- [TO DO]
Retype, without changes or pictures, only the lines that begin at the one containing "Instruction: Collapse the" and end at the last line of the records that follow.

- [INPUT MATERIAL]
-- Opening Marker --

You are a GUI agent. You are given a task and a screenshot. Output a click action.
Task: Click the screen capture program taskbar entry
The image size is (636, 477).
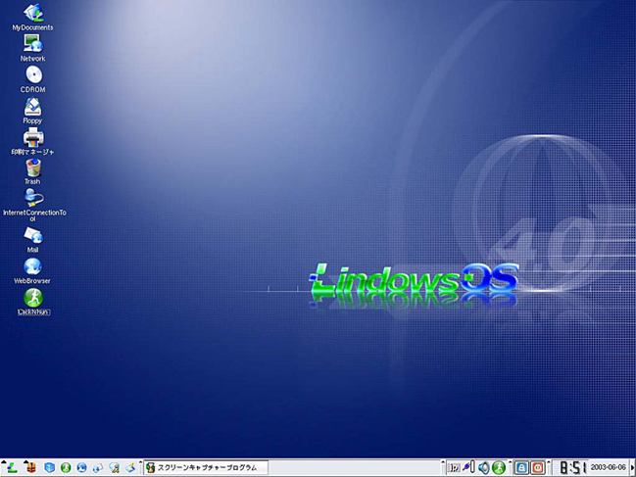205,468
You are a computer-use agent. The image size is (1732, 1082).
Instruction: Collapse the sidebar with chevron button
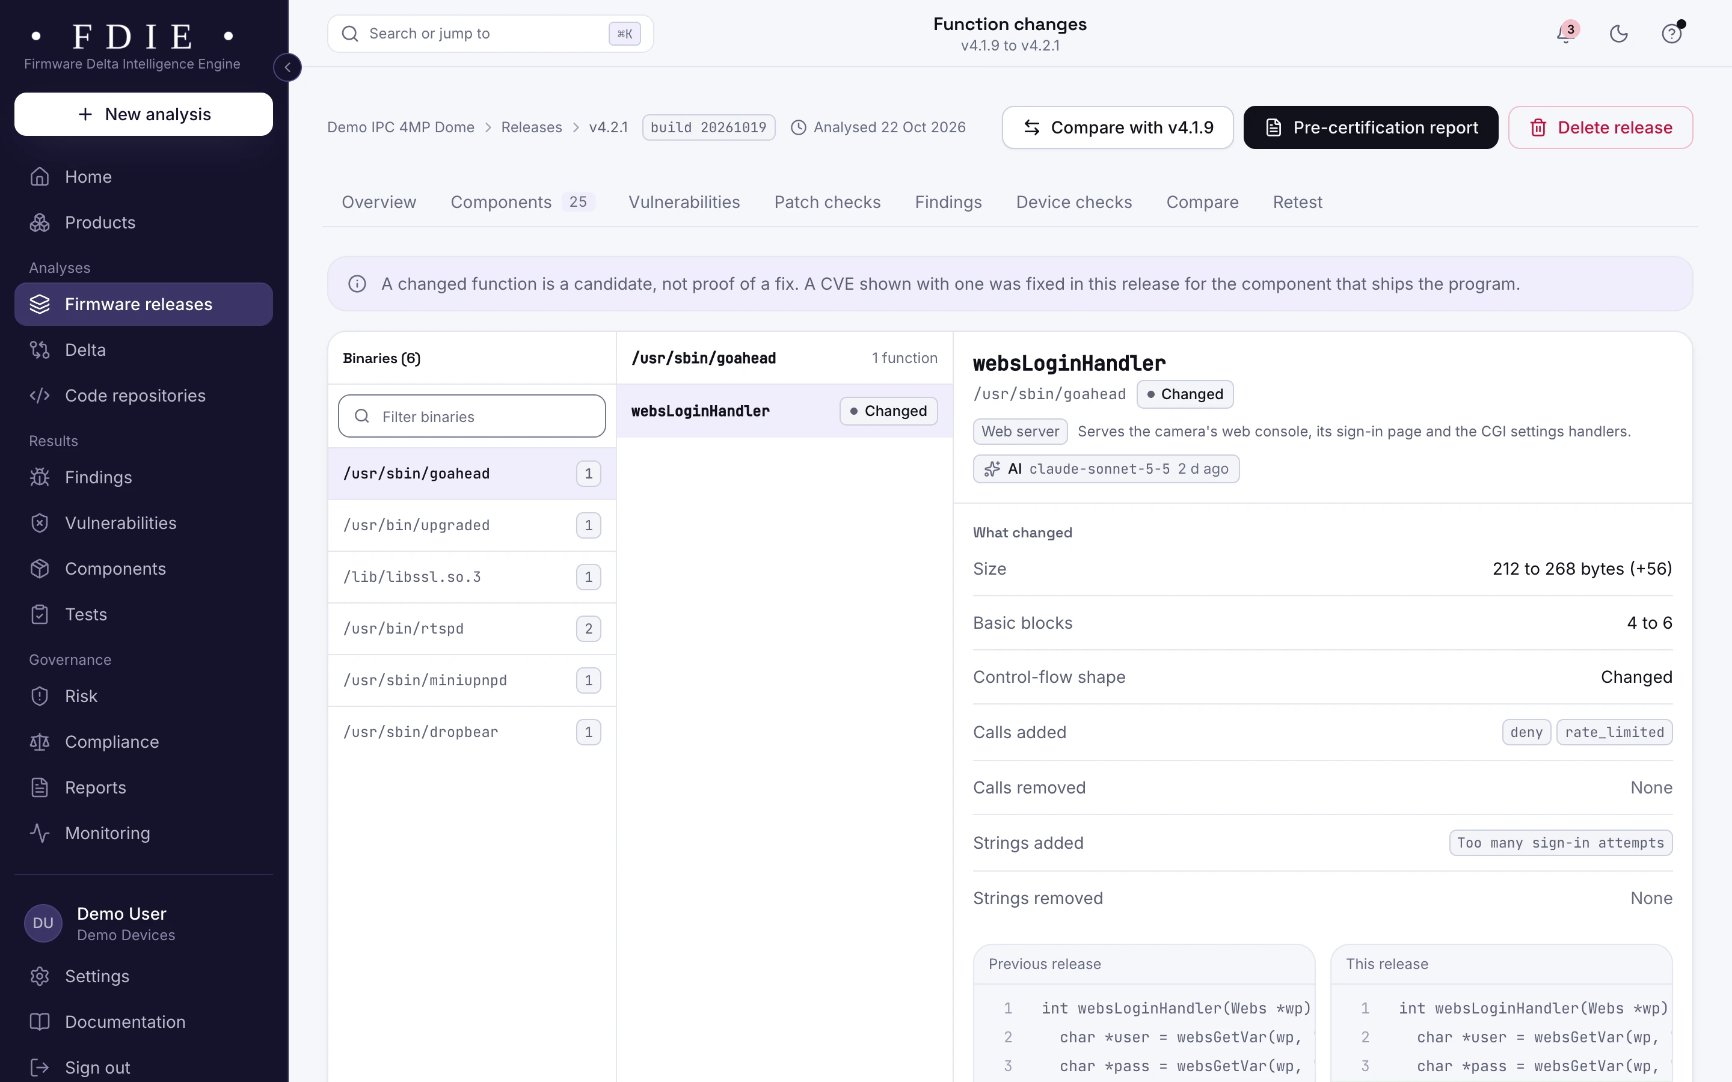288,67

-- Closing Marker --

- [THE COMPLETED TASK]
Instruction: Collapse the sidebar with chevron button
288,67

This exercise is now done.